Mayor of Kumasi
- In office March 2017 – August 2021
- President: Nana Akufo-Addo
- Preceded by: Kojo Bonsu
- Succeeded by: Sam Pyne

National Service Secretariat (Ghana) Executive Director
- In office September 2021 – January 7, 2025
- President: Nana Akufo-Addo
- Preceded by: Mustapha Ussif
- Succeeded by: Ruth Dela Seddoh

Personal details
- Party: New Patriotic Party
- Profession: Accountant

= Osei Assibey Antwi =

Ghanaian politician

Osei Assibey Antwi is a Ghanaian administrator and politician who is a member of the New Patriotic Party (NPP). He served as the Metropolitan Chief Executive (MCE) of the Kumasi Metropolitan Assembly (KMA) until April 2025. In April 2025, Richard Ofori Agyemang Boadi, popularly known as “King Zuba,” was confirmed as the new MCE/Mayor after securing 55 out of 56 votes from the Kumasi Metropolitan Assembly, following his nomination by President John Dramani Mahama.

== Early life and education ==
Osei Assibey was born in October 1965. He hails from Kumawu Wonoo in the Ashanti Region. He has a Graduate Diploma in Management Studies from Institute of Commercial Management in the United Kingdom. Antwi also holds MBA in Marketing from Paris Graduate School of Management. He is a certified member of the Institute of Commercial Management. Antwi is a member of both Institute of Financial Accountants (IFA), United Kingdom and the International Professional Manager Association, (IPMA), United Kingdom.

== Career ==
He worked at Ghana Revenue Authority the then Internal Revenue Service as an assistant Inspector of Taxes responsible for Financial and Administrative. He also worked as the General Manager of Silkcoat Company Ltd in 2015. He was nominated by President Akufo-Addo to serve as Metropolitan Chief Executive of the Kumasi Metropolitan Assembly (KMA) on 13 March 2017, replacing Kojo Bonsu who had resigned in July 2016. He was confirmed on 17 March 2017 and sworn in by the Ashanti Regional Minister Simon Osei Mensah on 17 April 2017.

In September 2021, Osei Assibey Antwi was appointed as the Director-General of the National Service Secretariat (NSS). He was the successor of Mustapha Ussif, the MP for Yagaba-Kubori, who was appointed the Minister for Youth and Sports.

== Politics ==
Antwi served as Deputy Ashanti Regional Minister from 2006 to January 2009 during the second term of President John Agyekum Kuffuor after he was nominated in October 2006. He has also served in different capacities for the Ashanti Regional caucus of his party. The most notable amongst them is serving as Vice Regional Vice Chairman from 2000 to 2004 under the regional chairman Chairman Frederick Fredua Antoh and from 2004 to 2008, when he served as deputy to Yaw Amankwa. He is also a former parliamentary aspirant for the Manhyia constituency but on two occasions he stood for the primaries he lost to Dr. Kwame Addo Kuffuor, the younger brother of former President John Agyekum Kuffuor and Dr Matthew Opoku Prempeh.

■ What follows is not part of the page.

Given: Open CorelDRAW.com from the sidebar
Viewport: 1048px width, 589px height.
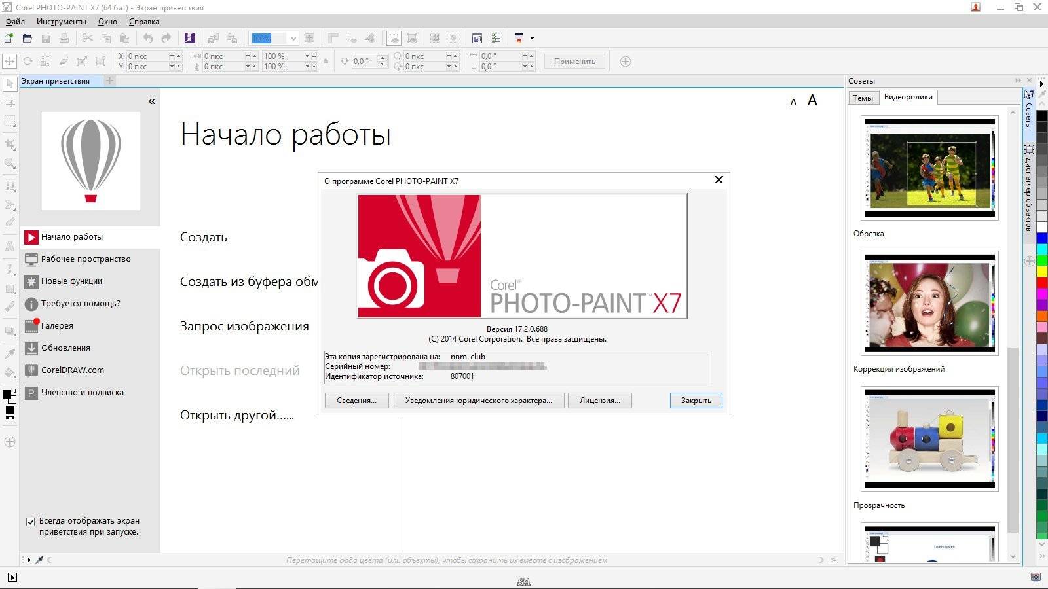Looking at the screenshot, I should click(x=66, y=370).
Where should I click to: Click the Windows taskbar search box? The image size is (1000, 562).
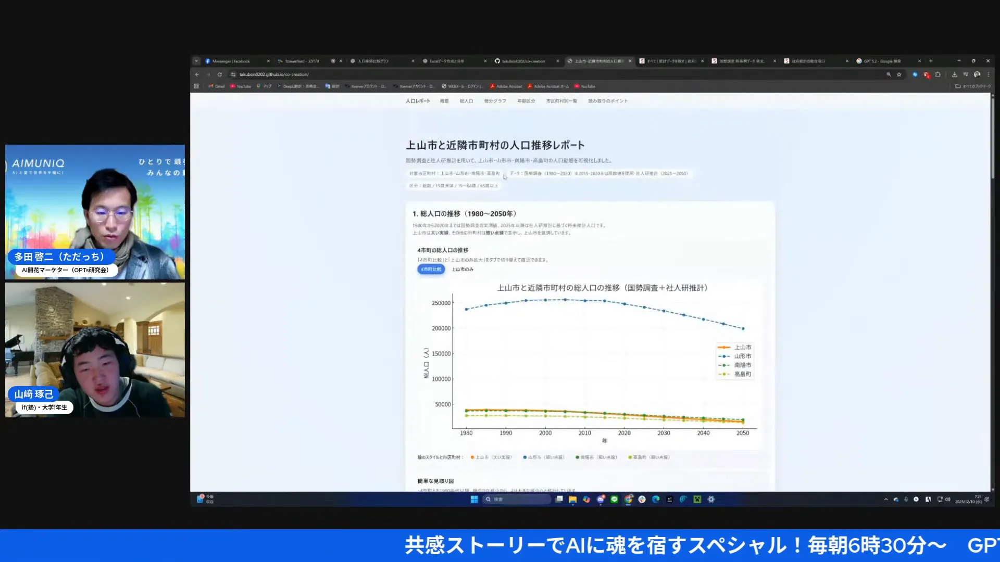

== Corruption Related Charges ==
Osei Assibey Antwi is one of the officials of the Akufo government accused of massive corruption. In October 2025, he was charged together with Gifty Oware-Mensah for allegedly causing financial loss of ¢500,861,744 to the state by authorising payments of allowances to over 60,000 non-existent national service personnel between August 2021 and February 2025. He was additionally charged for allegedly stealing ¢8,080,000 from the NSA while allegedly laundering another GH¢8,256,000 from the Secretariat.

== Legal Issues ==
In February 2026, a court adjourned the trial of Osei Assibey Antwi to 25 February 2026 to allow the prosecution to amend charges following the submission of a performance audit report on the National Service Authority. He has been charged in connection with an alleged “ghost names” payroll scheme during his tenure as executive director and has pleaded not guilty.

In October 2025, the Accra High Court granted him bail to the tune of ¢800 million. Later in December 2025, the High Court revised the bail conditions to ¢120 million with two sureties after the earlier reduction to ¢630 million.

On February 17 of 2026, the trial was adjourned further to February 25 in order for prosecution to amend their case. This was necessitated by the completion of forensic audit by the Auditor General into the operations of National Service Secretariat (Ghana).